Sua disposição combativa só foi derrotada pela demência. A mulher que lutou pelo julgamento dos carrascos das vítimas da ditadura e pela preservação de sua memória tornou-se, ela mesma, vítima de amnésia.

A produção de Salles recupera a história não apenas da viúva de um grande homem, mas de uma guerreira pela liberdade e democracia.

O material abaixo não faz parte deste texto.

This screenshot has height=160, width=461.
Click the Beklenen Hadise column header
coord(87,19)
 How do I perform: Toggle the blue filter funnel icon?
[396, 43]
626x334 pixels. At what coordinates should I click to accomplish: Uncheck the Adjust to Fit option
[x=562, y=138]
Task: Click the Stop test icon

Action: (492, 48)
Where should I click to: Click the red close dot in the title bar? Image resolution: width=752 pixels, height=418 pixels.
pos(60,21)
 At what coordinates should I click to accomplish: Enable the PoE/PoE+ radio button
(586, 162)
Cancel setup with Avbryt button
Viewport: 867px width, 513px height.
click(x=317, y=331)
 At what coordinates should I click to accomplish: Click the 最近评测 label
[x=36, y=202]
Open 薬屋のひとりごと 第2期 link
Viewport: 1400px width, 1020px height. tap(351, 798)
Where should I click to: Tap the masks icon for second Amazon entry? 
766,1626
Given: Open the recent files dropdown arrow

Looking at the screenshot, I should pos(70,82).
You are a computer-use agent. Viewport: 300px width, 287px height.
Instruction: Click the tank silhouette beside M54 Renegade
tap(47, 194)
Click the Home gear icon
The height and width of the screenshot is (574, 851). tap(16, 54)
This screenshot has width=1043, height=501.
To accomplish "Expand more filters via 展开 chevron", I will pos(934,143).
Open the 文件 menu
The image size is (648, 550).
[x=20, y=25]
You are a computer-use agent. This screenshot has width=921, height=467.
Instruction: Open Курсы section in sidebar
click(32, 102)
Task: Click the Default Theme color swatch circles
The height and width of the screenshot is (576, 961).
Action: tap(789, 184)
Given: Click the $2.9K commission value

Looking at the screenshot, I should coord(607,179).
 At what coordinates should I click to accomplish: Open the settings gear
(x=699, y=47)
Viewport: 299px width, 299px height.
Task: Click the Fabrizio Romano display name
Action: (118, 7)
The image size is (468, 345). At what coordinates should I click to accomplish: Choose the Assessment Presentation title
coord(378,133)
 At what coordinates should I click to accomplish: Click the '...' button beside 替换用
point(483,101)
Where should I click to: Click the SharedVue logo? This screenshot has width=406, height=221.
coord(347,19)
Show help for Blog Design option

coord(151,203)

No entanto, há muitas outras mulheres que estiveram nas mesmas trincheiras que ela. Infelizmente, muitas ficaram pelo caminho, mortas. Outras sobreviveram a prisões ilegais, tortura e violações. Mas poucas receberam o reconhecimento que merecem. Principalmente, as que estavam na liderança da resistência em favelas, periferias, quilombos, campos, aldeias indígenas e locais de trabalho. Enquanto for assim, Eunice e todas elas continuarão entre nós, inspirando, mas também exigindo, nossa permanência na luta por justiça e reparação.